En 2019, j’ai entamé un voyage en Amérique centrale et latine. Au cours de cette aventure, j’ai visité Cuba. C’est là que j’ai rencontré mon compagnon. On avait beaucoup de centres d’intérêts communs. Lui aussi est tatoué, il fait du skate et a une fibre artistique que j’apprécie beaucoup. C’est un photographe, il a une page où il partage ses clichés. La manière dont il transmet des émotions à travers ses photos me plaît. Comme c’est mon domaine professionnel, c’était intéressant pour moi de suivre son travail. On a continué à se parler sur les réseaux sociaux et on s’est mis officiellement en couple en janvier 2020. Je suis ensuite retournée à Cuba le 19 mars 2020, en pleine pandémie pour le revoir. Le voyage était prévu avant la crise et l’état d’urgence. Je devais rester 3 semaines, mais je n’ai finalement pu y rester que 8 jours car Cuba fermait ses frontières. J’ai pris le dernier vol pour Paris pour éviter d’être coincée là-bas.

Comment gérez-vous cette relation à distance ?

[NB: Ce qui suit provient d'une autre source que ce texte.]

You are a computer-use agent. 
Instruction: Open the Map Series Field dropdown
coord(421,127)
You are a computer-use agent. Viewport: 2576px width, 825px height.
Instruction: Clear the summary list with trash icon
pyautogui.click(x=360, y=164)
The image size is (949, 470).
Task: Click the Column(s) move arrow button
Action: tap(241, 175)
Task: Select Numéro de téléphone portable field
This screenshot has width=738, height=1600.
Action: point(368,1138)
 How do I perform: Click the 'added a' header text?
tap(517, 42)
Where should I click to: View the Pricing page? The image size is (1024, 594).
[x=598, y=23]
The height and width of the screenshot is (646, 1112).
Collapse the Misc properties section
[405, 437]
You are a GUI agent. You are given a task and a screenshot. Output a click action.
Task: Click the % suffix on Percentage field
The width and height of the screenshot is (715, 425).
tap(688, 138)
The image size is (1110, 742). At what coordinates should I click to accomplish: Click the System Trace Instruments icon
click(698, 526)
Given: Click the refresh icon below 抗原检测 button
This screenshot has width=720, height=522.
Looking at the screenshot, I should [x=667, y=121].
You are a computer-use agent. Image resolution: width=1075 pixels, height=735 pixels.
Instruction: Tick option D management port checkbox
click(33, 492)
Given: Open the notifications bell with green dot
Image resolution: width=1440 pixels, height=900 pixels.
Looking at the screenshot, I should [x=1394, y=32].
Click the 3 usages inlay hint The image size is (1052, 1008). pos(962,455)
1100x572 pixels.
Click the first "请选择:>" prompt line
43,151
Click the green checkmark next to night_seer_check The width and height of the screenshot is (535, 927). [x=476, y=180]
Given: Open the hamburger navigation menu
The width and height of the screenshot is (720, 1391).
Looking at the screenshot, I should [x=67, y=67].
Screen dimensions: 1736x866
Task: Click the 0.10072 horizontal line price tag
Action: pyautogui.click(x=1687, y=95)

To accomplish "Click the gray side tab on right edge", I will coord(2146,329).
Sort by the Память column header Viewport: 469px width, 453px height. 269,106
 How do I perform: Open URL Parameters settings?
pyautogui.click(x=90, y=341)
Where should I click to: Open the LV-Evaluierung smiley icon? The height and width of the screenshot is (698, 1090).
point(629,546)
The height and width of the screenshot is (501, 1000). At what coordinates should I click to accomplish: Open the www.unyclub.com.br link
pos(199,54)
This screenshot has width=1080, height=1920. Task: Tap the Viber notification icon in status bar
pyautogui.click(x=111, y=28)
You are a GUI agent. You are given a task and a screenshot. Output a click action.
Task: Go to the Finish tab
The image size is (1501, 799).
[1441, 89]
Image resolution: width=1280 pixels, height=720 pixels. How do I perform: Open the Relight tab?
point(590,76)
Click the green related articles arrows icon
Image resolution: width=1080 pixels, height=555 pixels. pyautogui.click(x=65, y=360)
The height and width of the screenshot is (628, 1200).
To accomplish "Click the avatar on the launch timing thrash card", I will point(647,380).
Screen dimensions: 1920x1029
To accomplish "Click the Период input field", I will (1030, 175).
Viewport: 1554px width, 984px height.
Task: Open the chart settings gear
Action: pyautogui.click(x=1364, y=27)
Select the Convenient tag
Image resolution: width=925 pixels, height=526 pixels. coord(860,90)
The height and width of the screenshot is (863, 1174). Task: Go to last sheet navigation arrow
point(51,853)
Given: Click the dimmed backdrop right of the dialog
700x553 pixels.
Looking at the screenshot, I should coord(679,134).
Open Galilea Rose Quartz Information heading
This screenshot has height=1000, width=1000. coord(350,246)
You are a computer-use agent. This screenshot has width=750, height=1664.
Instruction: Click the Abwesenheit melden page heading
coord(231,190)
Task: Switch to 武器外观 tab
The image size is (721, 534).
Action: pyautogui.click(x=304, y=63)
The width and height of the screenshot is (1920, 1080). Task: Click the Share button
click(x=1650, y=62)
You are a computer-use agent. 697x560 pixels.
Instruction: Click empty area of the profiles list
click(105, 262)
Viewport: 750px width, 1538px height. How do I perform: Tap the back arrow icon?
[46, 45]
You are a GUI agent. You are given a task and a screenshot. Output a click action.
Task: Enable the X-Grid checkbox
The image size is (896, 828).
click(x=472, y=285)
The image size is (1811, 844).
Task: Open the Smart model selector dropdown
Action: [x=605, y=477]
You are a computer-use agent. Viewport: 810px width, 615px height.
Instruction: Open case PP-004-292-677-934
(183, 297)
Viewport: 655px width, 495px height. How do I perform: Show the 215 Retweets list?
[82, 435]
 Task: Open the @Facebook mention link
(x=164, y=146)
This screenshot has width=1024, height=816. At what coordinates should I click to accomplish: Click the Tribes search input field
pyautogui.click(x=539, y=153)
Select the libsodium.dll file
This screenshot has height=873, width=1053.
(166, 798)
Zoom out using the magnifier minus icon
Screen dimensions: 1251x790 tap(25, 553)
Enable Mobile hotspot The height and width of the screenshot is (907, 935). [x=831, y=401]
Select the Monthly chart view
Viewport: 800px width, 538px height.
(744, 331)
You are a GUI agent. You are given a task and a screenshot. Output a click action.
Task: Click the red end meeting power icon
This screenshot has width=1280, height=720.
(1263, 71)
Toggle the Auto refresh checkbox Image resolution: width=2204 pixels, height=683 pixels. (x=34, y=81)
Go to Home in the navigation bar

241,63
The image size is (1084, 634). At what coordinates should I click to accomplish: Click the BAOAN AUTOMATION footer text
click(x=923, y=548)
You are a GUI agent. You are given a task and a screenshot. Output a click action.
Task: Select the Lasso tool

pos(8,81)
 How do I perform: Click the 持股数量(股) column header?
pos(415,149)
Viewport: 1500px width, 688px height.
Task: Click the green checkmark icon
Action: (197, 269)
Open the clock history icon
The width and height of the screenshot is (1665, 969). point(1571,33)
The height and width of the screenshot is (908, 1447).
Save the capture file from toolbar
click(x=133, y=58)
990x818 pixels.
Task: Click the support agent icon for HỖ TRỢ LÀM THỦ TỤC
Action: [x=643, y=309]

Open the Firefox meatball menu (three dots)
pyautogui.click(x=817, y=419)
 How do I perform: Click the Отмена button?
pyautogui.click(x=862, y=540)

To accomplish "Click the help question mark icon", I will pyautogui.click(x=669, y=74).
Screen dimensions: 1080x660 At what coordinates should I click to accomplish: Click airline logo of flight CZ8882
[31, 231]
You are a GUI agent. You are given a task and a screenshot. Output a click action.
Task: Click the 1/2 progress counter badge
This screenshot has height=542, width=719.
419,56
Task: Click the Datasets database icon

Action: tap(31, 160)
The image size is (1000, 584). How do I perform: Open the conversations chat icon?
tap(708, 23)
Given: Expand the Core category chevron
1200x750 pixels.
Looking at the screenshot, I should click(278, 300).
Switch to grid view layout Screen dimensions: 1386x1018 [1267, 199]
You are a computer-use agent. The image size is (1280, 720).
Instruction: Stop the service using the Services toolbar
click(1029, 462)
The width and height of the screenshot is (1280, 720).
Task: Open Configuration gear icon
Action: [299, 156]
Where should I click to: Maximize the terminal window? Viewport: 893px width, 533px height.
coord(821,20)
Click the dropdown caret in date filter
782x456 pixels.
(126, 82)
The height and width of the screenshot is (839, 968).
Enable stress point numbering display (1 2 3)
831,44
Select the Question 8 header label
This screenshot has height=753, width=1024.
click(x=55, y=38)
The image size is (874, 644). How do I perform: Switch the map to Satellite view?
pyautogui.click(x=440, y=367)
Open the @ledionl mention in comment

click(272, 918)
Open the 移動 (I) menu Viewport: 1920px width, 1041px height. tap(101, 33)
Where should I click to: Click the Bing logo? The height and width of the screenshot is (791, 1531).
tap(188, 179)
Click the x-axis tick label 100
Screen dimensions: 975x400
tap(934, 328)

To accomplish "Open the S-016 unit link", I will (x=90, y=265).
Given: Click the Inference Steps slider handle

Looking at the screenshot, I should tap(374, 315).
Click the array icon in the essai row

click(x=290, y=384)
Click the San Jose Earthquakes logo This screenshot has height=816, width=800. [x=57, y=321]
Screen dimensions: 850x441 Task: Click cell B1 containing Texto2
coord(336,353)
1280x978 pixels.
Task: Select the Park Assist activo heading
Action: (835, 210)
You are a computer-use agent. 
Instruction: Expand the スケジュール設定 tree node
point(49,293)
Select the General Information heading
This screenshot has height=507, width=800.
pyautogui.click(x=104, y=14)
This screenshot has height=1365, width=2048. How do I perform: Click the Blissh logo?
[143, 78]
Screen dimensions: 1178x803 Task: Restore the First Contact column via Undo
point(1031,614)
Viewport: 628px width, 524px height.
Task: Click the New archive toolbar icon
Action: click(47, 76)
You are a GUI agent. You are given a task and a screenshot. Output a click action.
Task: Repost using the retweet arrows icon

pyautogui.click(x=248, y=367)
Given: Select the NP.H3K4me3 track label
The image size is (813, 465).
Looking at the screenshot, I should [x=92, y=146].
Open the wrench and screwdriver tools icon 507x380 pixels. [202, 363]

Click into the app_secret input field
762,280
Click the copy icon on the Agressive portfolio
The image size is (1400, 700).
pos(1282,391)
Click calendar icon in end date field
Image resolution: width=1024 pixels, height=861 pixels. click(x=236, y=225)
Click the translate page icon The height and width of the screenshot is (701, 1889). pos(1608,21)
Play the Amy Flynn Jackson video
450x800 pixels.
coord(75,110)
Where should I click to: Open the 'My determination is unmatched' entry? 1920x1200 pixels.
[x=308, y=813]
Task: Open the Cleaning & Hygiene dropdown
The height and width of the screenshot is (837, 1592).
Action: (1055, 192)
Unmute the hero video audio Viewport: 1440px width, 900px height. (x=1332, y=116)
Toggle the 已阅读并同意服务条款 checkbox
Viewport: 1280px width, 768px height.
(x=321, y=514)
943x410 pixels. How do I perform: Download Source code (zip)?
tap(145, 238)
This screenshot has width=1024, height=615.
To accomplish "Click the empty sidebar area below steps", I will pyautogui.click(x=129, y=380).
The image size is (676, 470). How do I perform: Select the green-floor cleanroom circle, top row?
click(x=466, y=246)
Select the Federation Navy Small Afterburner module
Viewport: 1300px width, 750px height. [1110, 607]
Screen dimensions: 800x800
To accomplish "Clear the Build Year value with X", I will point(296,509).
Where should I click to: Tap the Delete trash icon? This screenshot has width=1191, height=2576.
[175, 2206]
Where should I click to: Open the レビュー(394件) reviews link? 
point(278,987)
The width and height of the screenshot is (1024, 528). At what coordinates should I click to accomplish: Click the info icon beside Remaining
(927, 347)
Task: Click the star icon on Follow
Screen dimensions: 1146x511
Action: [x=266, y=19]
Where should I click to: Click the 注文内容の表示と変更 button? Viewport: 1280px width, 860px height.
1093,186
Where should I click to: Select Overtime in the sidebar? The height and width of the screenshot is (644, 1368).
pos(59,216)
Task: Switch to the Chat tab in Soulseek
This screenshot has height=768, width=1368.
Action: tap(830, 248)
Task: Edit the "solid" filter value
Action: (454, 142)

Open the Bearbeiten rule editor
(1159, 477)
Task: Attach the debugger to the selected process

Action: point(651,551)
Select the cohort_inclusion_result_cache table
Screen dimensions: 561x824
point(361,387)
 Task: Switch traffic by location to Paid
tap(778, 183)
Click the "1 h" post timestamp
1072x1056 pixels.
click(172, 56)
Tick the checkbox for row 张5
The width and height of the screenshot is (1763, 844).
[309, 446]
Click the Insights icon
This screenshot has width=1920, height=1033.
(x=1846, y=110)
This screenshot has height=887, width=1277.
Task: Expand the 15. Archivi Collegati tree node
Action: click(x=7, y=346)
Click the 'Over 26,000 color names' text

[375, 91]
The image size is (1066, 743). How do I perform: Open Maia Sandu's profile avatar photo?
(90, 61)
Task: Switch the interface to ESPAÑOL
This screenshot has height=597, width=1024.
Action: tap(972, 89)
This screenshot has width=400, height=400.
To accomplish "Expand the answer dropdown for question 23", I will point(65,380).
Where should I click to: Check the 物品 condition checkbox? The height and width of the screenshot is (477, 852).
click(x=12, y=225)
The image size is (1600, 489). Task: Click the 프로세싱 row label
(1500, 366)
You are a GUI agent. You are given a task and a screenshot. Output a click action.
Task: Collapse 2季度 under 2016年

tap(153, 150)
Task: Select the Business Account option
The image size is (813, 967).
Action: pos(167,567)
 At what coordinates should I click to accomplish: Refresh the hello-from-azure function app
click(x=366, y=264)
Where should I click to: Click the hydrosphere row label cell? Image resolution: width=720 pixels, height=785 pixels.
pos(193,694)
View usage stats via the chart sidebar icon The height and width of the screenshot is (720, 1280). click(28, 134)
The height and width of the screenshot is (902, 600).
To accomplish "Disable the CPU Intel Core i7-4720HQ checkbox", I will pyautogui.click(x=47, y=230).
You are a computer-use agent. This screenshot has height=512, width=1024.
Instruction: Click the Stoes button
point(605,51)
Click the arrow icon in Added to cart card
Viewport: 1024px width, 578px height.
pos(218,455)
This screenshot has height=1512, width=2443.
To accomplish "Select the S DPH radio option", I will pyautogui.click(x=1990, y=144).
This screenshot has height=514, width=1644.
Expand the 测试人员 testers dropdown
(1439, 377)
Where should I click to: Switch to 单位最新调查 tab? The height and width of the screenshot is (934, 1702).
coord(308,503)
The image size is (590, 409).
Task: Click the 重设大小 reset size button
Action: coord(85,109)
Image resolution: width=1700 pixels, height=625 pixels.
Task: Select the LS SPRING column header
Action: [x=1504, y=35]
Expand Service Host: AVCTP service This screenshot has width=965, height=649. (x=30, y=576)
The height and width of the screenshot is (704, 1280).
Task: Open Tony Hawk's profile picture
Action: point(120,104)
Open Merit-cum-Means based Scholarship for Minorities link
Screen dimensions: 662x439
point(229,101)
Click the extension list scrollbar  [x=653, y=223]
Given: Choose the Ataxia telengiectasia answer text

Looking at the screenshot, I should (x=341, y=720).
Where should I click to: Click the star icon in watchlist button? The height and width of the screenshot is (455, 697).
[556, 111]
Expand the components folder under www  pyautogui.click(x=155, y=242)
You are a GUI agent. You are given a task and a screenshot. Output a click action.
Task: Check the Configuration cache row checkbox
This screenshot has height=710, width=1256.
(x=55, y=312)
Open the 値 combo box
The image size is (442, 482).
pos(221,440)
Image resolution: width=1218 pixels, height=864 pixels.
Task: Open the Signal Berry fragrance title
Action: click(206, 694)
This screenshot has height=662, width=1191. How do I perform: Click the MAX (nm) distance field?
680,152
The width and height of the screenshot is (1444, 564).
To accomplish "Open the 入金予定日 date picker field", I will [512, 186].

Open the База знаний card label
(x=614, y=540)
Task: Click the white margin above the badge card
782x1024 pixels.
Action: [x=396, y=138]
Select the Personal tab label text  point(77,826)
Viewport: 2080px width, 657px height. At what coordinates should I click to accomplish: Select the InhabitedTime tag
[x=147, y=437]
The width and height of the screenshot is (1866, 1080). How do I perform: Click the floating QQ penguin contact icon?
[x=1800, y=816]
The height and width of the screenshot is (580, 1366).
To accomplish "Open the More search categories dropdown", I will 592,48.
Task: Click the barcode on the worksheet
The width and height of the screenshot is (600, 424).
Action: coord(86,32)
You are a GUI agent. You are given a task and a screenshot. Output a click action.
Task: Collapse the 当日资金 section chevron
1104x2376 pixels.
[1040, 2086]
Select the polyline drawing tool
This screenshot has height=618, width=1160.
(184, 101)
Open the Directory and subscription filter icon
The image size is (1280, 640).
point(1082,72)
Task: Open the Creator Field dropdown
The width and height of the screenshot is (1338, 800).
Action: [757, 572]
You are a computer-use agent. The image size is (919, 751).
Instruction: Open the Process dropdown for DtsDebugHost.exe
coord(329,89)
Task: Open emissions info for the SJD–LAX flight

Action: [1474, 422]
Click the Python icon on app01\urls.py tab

On gère plutôt bien notre relation malgré la distance, mais on en veut plus. Nous avons des projets qu’on aimerait entreprendre ensemble et ce serait plus avantageux qu’il vienne à Barcelone. À Cuba, le régime politique strict n’est pas idéal pour mon compagnon. Il ne peut même pas voyager dans les pays voisins et en tant que photographe, ça le bride. Alors, nous avons tenté de faire une demande de visa auprès du consulat espagnol de la Havane pour qu’on puisse se revoir, mais ils ont refusé.

Savez-vous pourquoi il est si difficile d’obtenir un visa pour votre conjoint ?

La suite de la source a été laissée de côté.